In particolare, i tre germi responsabili della malattia sono: emofilo tipo b, pneumococco, e il più temibile d tutti, meningococco. I sintomi di questa patologia così giustamente temuta sono diversi a seconda dell’età del bambino: il neonato manifesta irritabilità, sonnolenza, convulsioni, febbre, ma non sempre e, comunque, non necessariamente elevata. Un quadro relativamente meno preoccupante, rispetto alla sintomatologia riscontrabile nei bimbi oltre l’anno di età, nei quali, rapidamente, insorgeranno vomito, rigidità del collo, ma di testa, stato di incoscienza, febbre molto alta.
In realtà, la gravità della malattia può essere la stessa in entrambi i casi, ed è tanto più importante che i genitori non sottovalutino il malessere nei loro figli neonati, qualora dovessero riscontrare sintomi quali quelli descritti, perchè perderebbero tempo prezioso per le cure. La tempestività può salvare la vita del bambino. Ma, a tutt’oggi, proprio per la rapidità inesorabile del decorso, l’unica cura certa per la meningite batterica è il vaccino, ovvero, la prevenzione.
Fino ad ora si era riusciti ad isolare il vaccino per i due germi meno pericolosi, ma ancora non c’era soluzione per contrastare il meningococco di tipo B, il più imprevedibile e letale. A confortarci, giungono però i primi risultati di una sperimentazione che ha coinvolto più di 3600 bambini, ai quali è stato somministrato proprio un vaccino anti meningococco B.

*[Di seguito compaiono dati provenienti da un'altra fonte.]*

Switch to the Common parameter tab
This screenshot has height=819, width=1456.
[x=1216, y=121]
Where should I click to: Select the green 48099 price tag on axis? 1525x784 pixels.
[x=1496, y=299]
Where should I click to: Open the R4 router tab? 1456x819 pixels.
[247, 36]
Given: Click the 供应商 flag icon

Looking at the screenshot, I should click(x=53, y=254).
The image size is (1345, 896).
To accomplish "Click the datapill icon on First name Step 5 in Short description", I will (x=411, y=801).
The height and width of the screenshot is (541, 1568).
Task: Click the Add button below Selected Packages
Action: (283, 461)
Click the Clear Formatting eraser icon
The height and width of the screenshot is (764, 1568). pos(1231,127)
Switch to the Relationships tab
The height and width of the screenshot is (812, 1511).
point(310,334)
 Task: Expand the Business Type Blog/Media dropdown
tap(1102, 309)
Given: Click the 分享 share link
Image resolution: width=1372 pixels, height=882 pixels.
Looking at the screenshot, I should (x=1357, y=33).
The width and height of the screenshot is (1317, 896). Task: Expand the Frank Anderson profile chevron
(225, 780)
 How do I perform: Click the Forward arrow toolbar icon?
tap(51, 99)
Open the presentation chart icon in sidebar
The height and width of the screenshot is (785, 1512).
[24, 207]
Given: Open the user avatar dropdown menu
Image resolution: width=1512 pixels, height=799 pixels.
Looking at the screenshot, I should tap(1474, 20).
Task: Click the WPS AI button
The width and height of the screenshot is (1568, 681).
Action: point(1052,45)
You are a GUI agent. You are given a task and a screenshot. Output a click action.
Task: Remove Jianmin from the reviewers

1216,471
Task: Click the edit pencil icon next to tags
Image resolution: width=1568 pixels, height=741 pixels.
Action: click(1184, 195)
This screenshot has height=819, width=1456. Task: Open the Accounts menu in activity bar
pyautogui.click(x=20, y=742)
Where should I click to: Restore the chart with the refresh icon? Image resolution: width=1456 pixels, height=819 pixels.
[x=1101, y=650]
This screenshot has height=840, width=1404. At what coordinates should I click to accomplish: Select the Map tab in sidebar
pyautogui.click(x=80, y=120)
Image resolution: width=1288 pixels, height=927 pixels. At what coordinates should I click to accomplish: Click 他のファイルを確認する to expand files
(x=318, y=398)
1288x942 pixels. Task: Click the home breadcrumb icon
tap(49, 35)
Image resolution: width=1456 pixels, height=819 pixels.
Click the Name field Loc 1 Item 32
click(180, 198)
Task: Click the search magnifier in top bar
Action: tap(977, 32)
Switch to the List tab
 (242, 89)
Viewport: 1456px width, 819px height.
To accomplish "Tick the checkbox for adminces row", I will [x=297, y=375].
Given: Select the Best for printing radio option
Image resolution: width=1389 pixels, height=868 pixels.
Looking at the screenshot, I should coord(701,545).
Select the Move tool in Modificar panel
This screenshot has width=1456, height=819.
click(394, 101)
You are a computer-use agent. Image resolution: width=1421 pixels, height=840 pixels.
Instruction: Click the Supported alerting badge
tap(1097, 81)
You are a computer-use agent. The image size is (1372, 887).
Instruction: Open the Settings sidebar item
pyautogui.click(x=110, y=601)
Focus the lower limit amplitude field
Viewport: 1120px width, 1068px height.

Presentati ad una conferenza mondiale tenutasi in Canada, a Banff, questi dati così positivi si concretizzeranno molto presto in una campagna di vaccinazione su larga scala, che giungerà in Europa tra qualche anno. Il vaccino non sembra avere effetti collaterali o controindicazioni di sorta ed è stato ben tollerato dai bambini. Non resta che attendere con fiducia.